SHORT PROBLEM.
Count the lines in the rows below that contain the string "prompt", matching case exactly. Reply with the number alone.

++++ SOURCE MATERIAL ++++

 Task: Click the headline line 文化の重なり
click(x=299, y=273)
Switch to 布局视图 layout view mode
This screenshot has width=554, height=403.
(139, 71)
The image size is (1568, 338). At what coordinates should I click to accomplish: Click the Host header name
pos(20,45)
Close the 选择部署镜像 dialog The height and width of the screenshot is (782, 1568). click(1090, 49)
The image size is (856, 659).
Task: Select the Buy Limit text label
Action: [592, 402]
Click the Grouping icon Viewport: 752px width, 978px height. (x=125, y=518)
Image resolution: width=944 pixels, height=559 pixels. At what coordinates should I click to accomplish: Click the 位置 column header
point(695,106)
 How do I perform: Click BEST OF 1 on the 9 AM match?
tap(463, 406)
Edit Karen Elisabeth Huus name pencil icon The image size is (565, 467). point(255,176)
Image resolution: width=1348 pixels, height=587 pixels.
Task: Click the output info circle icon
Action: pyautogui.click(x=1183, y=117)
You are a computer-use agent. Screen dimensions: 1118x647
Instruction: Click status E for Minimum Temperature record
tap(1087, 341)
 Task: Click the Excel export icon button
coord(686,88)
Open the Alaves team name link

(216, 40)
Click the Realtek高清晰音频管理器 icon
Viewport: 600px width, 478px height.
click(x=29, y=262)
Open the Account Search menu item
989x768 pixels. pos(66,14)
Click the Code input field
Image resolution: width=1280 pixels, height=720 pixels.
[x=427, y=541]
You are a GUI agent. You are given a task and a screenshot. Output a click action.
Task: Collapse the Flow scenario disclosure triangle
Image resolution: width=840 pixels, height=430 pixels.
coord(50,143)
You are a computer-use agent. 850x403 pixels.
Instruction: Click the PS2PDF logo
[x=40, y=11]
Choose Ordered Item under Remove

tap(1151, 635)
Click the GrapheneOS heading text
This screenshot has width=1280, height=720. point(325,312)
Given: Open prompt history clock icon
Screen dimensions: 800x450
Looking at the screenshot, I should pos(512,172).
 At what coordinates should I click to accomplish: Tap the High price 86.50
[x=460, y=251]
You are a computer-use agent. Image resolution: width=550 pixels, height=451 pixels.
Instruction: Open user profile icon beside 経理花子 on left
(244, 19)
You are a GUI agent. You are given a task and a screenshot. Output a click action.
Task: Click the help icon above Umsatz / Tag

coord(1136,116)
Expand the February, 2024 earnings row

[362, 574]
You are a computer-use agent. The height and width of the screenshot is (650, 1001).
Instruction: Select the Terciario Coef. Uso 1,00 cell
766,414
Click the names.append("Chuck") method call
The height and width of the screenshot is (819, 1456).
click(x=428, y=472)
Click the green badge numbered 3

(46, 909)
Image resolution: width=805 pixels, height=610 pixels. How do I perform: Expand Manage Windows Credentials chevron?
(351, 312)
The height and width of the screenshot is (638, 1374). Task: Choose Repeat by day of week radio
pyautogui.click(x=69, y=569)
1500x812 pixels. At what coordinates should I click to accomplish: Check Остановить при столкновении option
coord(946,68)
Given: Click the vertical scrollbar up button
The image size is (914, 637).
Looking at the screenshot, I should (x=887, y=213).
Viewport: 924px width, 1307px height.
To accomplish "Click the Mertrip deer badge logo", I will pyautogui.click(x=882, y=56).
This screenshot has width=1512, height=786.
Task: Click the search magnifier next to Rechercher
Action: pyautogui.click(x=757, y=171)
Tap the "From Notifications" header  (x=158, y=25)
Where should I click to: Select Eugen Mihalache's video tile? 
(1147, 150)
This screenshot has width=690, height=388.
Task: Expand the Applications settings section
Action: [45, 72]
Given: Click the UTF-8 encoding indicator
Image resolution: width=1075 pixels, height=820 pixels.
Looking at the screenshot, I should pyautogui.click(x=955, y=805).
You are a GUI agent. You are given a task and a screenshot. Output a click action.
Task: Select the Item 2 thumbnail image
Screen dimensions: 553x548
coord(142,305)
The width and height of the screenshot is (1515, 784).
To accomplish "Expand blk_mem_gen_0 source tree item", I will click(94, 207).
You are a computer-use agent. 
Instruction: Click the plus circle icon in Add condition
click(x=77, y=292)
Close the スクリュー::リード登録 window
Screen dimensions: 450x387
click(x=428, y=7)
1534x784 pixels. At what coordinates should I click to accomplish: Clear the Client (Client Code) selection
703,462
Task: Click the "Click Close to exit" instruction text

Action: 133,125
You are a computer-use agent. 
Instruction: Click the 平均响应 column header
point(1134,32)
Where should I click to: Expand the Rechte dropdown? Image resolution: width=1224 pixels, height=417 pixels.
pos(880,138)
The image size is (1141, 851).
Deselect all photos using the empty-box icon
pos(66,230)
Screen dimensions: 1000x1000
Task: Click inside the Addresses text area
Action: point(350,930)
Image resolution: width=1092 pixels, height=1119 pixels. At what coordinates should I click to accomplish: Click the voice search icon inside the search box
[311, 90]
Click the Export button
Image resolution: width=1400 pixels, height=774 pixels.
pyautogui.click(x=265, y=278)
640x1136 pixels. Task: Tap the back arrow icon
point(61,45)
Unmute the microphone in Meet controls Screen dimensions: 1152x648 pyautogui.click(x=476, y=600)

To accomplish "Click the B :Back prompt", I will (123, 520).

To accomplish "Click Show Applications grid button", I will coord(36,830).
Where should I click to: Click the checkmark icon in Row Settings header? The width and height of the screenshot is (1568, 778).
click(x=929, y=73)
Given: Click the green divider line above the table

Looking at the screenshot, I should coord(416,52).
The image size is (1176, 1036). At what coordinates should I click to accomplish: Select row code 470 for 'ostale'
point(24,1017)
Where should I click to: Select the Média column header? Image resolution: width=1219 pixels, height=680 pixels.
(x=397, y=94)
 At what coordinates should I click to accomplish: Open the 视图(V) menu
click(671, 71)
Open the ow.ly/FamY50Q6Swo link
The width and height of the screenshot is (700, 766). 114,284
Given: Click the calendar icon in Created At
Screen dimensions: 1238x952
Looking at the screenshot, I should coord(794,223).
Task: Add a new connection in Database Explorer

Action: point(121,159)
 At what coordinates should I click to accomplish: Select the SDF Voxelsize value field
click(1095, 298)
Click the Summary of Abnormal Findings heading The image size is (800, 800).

++++

RESPONSE TO THIS TASK.
2